:: Assigned task ::
Please find every line of the listing below where "named" occurs and copy it.
════════
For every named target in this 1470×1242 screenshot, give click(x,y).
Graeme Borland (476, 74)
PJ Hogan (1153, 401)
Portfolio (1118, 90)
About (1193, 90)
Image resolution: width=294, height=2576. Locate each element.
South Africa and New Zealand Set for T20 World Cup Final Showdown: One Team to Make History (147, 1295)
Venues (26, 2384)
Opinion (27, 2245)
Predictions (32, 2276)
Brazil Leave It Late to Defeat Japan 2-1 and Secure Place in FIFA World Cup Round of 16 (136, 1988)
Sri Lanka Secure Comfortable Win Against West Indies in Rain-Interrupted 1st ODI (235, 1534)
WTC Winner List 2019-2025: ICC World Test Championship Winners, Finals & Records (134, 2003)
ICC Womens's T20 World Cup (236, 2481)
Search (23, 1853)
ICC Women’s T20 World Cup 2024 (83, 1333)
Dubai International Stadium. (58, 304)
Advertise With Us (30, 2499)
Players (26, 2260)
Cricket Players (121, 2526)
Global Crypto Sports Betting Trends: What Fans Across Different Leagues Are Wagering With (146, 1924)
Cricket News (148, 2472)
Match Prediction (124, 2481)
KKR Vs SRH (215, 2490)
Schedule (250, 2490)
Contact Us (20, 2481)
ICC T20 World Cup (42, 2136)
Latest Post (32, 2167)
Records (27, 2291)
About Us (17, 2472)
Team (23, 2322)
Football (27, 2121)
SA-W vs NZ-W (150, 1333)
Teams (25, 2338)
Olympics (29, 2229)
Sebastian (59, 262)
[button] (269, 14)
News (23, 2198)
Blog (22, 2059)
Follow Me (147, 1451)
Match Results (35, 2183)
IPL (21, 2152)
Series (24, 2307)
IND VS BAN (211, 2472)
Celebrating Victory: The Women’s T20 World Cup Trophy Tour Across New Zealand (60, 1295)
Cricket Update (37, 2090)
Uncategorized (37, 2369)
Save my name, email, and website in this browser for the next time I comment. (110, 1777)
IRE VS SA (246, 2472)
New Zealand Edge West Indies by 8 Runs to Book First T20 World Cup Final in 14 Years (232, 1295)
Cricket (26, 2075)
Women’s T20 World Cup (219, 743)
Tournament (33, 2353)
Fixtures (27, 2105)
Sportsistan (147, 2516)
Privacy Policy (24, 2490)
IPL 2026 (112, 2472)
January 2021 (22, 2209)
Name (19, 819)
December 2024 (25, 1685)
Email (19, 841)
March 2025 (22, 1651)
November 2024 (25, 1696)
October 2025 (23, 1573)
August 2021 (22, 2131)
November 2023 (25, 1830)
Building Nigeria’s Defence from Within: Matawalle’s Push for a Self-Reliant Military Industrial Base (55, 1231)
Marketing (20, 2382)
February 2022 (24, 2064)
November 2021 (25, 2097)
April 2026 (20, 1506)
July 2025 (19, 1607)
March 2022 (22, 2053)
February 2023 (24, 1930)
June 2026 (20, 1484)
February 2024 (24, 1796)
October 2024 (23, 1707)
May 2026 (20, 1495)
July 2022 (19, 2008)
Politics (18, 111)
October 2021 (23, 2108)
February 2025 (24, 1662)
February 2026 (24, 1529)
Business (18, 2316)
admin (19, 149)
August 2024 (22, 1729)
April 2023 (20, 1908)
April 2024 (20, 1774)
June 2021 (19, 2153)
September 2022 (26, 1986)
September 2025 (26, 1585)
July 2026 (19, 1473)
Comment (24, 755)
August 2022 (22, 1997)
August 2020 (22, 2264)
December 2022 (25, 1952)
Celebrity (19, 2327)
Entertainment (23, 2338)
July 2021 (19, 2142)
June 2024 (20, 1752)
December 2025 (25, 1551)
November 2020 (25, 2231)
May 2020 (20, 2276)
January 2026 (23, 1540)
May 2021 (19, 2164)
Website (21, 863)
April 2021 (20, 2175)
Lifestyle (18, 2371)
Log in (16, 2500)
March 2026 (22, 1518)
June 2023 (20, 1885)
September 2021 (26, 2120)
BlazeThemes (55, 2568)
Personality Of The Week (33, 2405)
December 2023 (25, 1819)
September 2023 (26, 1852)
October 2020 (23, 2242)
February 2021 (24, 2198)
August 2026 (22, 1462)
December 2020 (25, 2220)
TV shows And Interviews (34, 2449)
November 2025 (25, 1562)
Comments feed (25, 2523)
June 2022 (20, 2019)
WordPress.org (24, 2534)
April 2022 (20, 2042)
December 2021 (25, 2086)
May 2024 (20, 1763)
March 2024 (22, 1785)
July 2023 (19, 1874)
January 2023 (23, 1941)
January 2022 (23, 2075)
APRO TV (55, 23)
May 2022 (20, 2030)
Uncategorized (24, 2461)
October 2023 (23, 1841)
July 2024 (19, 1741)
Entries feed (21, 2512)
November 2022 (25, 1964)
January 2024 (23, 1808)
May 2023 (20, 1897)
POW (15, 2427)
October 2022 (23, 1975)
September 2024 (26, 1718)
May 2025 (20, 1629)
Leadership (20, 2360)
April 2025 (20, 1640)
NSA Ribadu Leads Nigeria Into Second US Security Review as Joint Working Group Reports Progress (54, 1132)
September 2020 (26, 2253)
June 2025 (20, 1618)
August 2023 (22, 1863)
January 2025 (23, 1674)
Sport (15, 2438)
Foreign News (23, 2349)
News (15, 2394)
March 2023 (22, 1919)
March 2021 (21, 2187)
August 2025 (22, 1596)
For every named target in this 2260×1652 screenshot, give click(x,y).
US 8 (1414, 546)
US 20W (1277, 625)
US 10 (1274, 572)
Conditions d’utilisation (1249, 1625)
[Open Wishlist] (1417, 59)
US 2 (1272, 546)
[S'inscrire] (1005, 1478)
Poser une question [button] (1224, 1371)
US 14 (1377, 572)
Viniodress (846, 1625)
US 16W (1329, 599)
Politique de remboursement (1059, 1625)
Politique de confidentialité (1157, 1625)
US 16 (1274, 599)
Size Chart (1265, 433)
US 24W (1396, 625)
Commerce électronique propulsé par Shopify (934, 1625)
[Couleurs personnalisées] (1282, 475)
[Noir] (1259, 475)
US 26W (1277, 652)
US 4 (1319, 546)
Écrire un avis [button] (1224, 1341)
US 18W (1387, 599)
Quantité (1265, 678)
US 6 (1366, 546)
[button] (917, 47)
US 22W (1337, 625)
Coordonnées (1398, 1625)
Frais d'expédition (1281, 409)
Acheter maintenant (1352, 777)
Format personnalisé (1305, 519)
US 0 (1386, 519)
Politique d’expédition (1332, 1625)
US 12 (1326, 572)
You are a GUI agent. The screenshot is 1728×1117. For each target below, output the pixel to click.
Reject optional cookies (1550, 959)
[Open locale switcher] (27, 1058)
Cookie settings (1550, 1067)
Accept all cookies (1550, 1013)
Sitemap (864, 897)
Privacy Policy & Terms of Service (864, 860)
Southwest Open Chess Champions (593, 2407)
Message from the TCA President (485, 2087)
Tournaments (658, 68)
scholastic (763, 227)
════════
:: Answer to the exercise ::
For every named target in this 1470×1242 screenshot, give click(x,y).
For every named target in this 2260×1652 screenshot, give click(x,y).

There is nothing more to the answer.